• [DATASET ENTRIES]
========================================

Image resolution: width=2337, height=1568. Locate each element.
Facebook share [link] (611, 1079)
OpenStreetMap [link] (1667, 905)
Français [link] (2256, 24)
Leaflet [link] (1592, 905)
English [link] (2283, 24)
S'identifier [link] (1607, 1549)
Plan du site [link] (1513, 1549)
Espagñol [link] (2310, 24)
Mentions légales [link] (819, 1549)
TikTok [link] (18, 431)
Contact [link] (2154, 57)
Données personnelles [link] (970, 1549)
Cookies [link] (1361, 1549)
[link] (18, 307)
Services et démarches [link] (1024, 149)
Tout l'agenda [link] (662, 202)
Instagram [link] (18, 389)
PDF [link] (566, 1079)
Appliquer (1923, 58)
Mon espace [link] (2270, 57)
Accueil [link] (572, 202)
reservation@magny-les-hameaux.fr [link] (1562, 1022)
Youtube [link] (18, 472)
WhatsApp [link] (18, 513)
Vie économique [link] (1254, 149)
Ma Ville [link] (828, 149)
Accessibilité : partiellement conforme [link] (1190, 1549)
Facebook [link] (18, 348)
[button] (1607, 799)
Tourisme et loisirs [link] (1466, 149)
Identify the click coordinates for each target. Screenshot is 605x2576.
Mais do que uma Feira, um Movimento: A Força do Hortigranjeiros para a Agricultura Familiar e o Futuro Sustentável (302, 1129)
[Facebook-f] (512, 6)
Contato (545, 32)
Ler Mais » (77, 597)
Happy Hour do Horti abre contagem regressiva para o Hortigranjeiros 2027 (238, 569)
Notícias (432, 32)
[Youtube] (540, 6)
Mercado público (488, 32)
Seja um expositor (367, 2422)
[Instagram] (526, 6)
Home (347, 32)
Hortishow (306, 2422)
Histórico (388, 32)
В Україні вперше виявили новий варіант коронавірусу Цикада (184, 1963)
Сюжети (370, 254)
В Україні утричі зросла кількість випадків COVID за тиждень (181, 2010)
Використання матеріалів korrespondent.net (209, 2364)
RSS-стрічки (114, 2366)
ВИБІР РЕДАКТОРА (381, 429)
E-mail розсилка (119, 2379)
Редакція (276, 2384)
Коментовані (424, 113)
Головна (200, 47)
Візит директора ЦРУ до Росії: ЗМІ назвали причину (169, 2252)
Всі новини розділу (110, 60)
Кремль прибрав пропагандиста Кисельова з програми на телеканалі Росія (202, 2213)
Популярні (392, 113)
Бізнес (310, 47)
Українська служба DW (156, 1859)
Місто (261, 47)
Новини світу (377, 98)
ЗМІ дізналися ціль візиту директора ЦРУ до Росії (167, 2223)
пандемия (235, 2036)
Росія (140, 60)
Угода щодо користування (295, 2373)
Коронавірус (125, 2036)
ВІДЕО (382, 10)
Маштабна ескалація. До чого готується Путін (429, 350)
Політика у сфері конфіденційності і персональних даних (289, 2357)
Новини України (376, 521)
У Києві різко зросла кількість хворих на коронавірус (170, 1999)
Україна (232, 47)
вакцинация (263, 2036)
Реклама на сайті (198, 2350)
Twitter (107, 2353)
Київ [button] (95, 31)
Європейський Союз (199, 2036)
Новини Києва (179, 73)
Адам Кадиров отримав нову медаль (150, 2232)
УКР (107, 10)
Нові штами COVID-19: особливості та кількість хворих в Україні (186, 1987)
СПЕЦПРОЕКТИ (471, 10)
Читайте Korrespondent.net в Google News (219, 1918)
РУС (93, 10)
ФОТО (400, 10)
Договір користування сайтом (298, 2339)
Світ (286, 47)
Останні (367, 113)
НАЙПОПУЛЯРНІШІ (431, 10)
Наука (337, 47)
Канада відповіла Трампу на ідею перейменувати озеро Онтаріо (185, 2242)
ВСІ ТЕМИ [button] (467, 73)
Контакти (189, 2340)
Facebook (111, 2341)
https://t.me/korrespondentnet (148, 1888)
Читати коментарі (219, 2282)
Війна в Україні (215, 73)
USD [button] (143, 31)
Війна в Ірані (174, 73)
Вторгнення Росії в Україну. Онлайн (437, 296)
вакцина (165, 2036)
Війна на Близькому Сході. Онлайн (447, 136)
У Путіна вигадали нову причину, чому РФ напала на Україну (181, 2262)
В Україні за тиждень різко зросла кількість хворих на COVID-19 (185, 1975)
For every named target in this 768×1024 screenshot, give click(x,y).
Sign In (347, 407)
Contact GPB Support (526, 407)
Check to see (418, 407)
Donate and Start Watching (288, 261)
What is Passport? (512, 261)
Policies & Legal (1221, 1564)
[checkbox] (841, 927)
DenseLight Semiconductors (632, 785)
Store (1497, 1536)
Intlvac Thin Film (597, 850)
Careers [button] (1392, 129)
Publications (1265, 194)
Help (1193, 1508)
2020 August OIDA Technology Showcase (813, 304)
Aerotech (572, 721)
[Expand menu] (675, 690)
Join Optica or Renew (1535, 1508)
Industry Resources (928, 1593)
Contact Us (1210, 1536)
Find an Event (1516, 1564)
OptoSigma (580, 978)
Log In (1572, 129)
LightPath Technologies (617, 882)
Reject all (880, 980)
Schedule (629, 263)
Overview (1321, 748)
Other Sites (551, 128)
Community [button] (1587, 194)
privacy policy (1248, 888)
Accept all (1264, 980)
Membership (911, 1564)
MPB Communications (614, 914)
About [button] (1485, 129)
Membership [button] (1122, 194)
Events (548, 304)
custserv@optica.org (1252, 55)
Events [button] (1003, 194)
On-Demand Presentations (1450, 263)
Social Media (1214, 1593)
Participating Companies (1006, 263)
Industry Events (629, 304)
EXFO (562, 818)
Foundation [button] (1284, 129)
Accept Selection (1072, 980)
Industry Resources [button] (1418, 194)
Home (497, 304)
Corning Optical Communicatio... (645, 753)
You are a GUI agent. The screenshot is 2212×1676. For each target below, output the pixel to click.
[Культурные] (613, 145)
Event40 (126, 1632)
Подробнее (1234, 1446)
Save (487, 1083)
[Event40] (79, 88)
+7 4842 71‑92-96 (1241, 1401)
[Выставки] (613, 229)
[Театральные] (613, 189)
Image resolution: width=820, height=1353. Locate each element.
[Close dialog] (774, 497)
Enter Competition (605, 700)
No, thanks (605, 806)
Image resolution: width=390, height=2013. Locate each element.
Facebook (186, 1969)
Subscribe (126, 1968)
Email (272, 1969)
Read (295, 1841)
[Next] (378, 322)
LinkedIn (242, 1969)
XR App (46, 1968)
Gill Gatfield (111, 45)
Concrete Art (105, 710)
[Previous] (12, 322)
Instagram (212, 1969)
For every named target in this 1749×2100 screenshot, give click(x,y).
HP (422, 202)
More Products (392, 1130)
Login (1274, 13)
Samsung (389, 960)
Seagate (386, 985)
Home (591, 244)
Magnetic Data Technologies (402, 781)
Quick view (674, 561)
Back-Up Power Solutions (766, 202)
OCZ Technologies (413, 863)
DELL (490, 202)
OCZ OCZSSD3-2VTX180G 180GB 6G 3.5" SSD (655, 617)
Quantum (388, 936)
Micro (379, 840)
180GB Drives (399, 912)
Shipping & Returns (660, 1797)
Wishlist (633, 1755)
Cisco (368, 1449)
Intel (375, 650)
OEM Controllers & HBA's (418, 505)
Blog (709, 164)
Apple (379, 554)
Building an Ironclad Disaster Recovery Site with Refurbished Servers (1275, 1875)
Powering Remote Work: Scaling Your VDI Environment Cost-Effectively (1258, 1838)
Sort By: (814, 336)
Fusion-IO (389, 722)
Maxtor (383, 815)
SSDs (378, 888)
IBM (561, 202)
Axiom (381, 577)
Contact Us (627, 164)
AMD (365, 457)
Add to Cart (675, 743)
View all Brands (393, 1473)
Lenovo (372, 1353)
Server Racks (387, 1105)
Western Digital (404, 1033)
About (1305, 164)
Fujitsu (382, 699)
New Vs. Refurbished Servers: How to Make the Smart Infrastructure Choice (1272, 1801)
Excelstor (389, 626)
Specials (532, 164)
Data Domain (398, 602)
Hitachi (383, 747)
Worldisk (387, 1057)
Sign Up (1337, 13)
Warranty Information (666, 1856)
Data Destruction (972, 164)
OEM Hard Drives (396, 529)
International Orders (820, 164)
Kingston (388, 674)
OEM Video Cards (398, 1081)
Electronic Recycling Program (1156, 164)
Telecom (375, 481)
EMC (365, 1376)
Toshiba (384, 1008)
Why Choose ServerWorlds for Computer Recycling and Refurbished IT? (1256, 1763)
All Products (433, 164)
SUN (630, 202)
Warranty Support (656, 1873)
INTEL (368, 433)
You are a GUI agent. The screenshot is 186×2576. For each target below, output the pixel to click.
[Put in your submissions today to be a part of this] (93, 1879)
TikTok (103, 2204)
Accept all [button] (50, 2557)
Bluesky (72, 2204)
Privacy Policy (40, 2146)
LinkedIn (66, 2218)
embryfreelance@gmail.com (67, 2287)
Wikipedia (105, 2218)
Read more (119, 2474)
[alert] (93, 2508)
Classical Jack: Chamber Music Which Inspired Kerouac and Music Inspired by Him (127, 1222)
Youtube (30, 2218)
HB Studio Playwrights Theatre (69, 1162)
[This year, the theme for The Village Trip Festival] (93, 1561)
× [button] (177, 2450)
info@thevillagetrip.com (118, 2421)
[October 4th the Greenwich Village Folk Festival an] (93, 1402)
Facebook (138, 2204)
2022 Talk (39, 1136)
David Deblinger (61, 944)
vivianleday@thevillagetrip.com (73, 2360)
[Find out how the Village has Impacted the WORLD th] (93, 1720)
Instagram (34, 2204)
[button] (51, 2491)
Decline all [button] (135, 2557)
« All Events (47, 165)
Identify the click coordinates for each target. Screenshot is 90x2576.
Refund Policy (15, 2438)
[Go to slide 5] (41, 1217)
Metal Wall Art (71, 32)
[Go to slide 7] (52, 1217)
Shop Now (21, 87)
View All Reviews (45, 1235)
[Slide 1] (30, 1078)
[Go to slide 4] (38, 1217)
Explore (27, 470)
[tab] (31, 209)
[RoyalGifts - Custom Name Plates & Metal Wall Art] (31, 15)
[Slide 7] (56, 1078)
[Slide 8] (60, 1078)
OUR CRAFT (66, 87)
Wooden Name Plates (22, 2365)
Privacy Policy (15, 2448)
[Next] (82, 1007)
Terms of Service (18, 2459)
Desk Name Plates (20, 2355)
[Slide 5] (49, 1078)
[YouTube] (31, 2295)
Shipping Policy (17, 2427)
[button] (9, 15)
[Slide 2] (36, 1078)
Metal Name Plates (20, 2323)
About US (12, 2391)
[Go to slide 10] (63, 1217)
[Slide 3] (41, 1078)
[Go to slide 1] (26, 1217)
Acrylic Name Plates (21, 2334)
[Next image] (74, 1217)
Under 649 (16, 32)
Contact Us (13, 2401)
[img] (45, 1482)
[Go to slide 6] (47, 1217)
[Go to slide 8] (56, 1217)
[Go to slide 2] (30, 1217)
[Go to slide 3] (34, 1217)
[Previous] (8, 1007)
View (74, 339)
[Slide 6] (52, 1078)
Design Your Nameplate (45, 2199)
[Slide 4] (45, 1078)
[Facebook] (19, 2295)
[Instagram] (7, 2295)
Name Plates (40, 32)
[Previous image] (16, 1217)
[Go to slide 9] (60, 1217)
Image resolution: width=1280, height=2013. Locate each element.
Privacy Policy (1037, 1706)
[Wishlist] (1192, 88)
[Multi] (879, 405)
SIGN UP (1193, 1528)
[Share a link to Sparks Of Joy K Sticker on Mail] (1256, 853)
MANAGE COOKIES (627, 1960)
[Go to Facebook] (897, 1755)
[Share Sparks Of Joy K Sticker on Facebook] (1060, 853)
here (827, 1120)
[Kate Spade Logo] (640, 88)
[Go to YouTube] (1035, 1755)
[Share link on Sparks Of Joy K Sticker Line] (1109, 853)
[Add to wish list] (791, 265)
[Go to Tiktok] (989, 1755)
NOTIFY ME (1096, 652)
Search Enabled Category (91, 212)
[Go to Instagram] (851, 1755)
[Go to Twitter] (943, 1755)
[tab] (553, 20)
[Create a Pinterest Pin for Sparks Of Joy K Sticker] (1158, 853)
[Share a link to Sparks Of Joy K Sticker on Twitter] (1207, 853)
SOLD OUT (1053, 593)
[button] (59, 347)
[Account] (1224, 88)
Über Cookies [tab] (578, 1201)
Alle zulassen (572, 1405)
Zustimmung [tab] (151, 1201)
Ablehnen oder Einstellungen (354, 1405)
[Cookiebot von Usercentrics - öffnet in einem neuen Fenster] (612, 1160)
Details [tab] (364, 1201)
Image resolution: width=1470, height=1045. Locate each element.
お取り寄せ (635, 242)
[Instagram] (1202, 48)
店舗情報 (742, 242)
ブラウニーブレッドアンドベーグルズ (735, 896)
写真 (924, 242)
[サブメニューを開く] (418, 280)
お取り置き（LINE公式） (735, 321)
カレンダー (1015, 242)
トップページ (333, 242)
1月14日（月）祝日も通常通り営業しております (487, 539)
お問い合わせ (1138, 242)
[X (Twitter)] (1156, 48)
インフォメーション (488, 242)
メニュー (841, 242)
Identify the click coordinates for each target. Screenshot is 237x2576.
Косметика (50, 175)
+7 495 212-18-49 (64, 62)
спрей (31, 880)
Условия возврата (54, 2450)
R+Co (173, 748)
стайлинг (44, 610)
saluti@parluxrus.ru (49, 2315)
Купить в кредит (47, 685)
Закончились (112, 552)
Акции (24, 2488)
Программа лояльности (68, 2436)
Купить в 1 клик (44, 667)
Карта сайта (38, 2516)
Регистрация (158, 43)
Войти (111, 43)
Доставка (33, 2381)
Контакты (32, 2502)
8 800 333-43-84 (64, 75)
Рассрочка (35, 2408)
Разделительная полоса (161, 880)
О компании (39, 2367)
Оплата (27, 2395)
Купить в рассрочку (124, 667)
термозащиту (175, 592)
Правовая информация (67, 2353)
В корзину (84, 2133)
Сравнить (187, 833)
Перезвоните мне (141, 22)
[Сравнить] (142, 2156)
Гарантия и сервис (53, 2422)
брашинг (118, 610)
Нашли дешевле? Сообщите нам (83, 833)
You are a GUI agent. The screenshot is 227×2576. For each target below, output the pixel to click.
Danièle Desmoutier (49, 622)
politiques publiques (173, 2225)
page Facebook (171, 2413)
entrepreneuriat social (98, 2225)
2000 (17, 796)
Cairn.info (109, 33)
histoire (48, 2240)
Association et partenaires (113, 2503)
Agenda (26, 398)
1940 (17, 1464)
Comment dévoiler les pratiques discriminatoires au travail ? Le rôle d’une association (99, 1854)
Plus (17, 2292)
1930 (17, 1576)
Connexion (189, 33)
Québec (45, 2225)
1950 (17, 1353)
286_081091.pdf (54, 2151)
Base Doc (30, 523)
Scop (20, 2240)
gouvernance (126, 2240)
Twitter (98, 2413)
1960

========================================

• [WORK ORDER] Everything above from the line containing "Коментовані (424, 113)" down to the line containing "Політика у сфері" is to be transcribed exactly, with both of those lines included and nothing else added.

• [RESULT OF THIS EXERCISE]
Коментовані (424, 113)
Головна (200, 47)
Візит директора ЦРУ до Росії: ЗМІ назвали причину (169, 2252)
Всі новини розділу (110, 60)
Кремль прибрав пропагандиста Кисельова з програми на телеканалі Росія (202, 2213)
Популярні (392, 113)
Бізнес (310, 47)
Українська служба DW (156, 1859)
Місто (261, 47)
Новини світу (377, 98)
ЗМІ дізналися ціль візиту директора ЦРУ до Росії (167, 2223)
пандемия (235, 2036)
Росія (140, 60)
Угода щодо користування (295, 2373)
Коронавірус (125, 2036)
ВІДЕО (382, 10)
Маштабна ескалація. До чого готується Путін (429, 350)
Політика у сфері конфіденційності і персональних даних (289, 2357)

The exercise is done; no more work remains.